[Crítica] A Verdadeira Dor (2024)
Em A Verdadeira Dor, o ator, diretor e roteirista Jesse Eisenberg conta a história de dois primos, David (Eisenberg) e Benji (Kieran Culkin), que viajam para a Polônia para saber mais sobre sua herança judaíca após a avó deles falecer. Os dois têm personalidades bem diferentes e nós embarcamos numa grande jornada com eles.
O filme aborda temas que vão do trauma histórico à disfunção familiar, sempre com humor sarcástico e ao mesmo tempo cheio de ternura. É um filme terno, doloroso e engraçado, suave e poderoso. A viagem, que foi feita para explorar a história do Holocausto e o passado de sua avó, acaba virando uma viagem que explora o complexo relacionamento entre os primos. A química entre Eisenberg e Culkin é palpável, com uma dinâmica ágil e fluida, cheia de humor e vulnerabilidade.

Culkin é o coração do filme. Ele traz todo o caos, carisma e humor. Benji pode ser charmoso ou irritante, mas sempre hipnotizante. Ele conquista todos ao seu redor com sua autenticidade. E também adiciona peso em momento cruciais do filme, como quando discute a ética desses tipos de viagens, em que os viajantes desfrutam de conforto e luxo em contraste com os horrores que seus ancestrais passaram ali. Já Eisenberg tem um personagem mais contido. Também vulnerável, mas com uma vulnerabilidade contida, que é colocada para fora de forma diferente. O elenco coadjuvante do filme também acerta o tom e adiciona mais camadas à história.
O roteiro de A Verdadeira Dor, assinado por Eisenberg, é temperado com humor e leveza do início ao fim, mesmo nos momentos mais profundos. ou desconfortáveis. Nunca são dadas respostas fáceis ao espectador. A trilha sonora de Chopin adiciona um toque de nostalgia às cenas em que eles caminham pelo país. O filme tem um ritmo introspectivo, mas oferece como recompensa um ótimo retrato de humanidade imperfeita, sem apelar para o melodrama.

Ainda que tenha mudanças de tons mais bruscas em algum momento, toda a história do longa é muito crível, ancorada na performance mais expansiva de Culkin e na mais contida de Eisenberg. Todo o filme é feito por opostos, começando pelas personalidades dos primos. Mas também é um estudo sobre contradições, pois ao mesmo tempo em que Benji é muito carismático, charmoso e magnético, ele é profundamente triste. É um filme feito com personagens dolorosamente humanos.

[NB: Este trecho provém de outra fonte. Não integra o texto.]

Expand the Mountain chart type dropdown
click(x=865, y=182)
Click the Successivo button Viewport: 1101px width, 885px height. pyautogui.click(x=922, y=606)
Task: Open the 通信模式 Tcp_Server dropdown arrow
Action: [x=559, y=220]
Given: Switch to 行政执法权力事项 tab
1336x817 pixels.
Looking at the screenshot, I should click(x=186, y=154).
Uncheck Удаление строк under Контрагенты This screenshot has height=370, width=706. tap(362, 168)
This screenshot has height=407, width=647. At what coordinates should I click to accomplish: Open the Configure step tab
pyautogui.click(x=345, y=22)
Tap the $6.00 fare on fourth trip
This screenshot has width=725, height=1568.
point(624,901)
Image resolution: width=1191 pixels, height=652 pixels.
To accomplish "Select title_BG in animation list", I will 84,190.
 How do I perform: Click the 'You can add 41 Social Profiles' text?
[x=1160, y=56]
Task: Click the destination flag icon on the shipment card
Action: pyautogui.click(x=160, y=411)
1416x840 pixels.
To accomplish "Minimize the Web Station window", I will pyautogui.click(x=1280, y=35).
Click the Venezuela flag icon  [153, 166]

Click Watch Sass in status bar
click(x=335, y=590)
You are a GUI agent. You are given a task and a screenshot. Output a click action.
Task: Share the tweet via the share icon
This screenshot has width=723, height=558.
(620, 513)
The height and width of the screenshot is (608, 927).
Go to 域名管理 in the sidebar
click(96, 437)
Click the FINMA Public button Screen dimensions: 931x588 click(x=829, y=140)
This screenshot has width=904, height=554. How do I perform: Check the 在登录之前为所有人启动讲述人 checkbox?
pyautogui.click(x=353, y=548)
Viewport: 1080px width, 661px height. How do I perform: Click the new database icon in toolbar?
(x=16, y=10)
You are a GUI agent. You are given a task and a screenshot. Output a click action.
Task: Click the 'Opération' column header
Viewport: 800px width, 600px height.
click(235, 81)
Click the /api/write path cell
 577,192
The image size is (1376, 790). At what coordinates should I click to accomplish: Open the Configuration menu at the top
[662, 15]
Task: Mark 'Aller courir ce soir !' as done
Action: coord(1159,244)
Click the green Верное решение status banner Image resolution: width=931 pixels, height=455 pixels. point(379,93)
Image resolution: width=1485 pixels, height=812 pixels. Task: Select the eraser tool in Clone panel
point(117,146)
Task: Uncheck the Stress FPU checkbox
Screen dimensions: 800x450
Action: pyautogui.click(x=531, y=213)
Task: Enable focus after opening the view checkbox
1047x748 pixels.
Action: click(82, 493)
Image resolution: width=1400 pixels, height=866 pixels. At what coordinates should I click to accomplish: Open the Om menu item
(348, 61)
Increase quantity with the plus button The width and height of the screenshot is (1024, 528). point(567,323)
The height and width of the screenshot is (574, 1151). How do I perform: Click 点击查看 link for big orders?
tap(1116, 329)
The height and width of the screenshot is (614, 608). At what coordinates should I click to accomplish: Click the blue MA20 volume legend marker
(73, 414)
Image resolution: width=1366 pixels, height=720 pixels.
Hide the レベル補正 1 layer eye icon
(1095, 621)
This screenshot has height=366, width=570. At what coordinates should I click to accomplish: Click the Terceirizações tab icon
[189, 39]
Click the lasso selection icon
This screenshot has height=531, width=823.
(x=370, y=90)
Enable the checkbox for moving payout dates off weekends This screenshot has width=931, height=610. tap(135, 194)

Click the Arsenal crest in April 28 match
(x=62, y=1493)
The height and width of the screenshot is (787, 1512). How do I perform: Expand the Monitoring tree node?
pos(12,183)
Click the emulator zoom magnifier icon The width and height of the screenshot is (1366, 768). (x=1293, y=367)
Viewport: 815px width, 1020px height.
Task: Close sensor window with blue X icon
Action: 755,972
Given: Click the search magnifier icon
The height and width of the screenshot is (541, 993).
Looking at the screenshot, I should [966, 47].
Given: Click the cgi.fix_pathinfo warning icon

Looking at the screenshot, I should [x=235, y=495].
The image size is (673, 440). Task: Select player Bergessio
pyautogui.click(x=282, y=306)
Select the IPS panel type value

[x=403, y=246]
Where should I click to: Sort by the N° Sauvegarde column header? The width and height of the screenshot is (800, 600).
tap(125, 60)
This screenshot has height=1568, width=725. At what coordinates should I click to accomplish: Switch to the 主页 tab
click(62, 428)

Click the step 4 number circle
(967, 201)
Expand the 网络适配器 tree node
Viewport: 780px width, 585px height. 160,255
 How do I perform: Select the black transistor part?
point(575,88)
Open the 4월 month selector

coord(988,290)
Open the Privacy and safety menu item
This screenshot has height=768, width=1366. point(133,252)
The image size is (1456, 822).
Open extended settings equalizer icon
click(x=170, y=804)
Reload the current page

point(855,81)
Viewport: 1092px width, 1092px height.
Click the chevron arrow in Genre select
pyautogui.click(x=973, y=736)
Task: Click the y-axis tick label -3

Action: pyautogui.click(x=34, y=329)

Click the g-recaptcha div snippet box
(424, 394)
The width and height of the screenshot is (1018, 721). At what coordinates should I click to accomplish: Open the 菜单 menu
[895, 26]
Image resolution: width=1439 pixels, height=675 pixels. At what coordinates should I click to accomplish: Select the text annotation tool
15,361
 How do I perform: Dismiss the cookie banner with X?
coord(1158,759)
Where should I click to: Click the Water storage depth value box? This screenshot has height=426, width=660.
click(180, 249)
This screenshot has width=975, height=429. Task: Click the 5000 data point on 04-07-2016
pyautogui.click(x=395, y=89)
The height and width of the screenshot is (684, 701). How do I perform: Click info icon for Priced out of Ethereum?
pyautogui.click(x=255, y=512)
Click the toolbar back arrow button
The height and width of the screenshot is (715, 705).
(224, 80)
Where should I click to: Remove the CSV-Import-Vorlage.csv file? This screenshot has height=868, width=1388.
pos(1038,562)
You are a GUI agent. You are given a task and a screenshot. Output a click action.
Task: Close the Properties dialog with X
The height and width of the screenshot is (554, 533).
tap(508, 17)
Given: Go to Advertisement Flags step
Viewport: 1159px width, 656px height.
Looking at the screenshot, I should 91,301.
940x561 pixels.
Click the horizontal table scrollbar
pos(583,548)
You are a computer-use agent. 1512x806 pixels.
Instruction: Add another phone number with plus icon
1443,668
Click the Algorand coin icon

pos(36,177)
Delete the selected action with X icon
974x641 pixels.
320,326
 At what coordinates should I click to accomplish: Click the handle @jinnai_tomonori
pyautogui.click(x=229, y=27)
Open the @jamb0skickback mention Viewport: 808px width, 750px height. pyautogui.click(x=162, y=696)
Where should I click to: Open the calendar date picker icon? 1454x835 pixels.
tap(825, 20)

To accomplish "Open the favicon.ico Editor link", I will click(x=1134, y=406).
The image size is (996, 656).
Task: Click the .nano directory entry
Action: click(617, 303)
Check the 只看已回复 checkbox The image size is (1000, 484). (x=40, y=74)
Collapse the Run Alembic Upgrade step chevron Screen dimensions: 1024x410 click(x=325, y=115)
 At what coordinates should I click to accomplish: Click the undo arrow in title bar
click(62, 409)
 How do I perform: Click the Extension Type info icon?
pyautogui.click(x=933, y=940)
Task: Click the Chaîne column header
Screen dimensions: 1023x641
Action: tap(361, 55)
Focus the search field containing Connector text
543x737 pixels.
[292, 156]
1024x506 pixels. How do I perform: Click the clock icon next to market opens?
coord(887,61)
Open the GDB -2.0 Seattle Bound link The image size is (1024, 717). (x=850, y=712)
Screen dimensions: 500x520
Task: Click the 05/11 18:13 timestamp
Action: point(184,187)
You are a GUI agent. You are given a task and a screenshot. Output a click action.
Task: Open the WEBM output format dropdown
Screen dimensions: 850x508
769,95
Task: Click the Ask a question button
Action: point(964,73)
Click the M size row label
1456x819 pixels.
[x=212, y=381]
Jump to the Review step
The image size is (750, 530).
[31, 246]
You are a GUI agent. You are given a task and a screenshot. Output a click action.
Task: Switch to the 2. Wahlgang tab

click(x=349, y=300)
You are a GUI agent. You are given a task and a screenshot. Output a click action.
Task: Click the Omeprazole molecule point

A Verdadeira Dor é uma história tocante, dolorosamente triste e inteligentemente doce sobre amor e perda. É uma história sobre o vínculo entre David e Benji, sobre uma pessoa neurótica clássica com a ansiedade reprimida e com a imagem do autocontrole e uma pessoa afável, emocionalmente instável e muito sincera, ainda que às vezes de forma irritante.
O equilíbrio que o filme consegue entre ser engraçado e comovente é notável. A Verdadeira Dor sai do óbvio até mesmo ao falar sobre o Holocausto, evitando pontuar detalhes angustiantes ou trazer mensagens de esperança, sem apelar para o melodrama ou didatismo. Em vez disso, nos mostra a carga que saem do campo de concentração as pessoas que acabaram de visitá-lo. Em vez de ser um clímax, a visita ao campo de concentração se conclui com um momento de reverência silenciosa. A Verdadeira Dor é um convite à reflexão sobre a vida e como cada pessoa lida de formas diferentes com seus conflitos internos.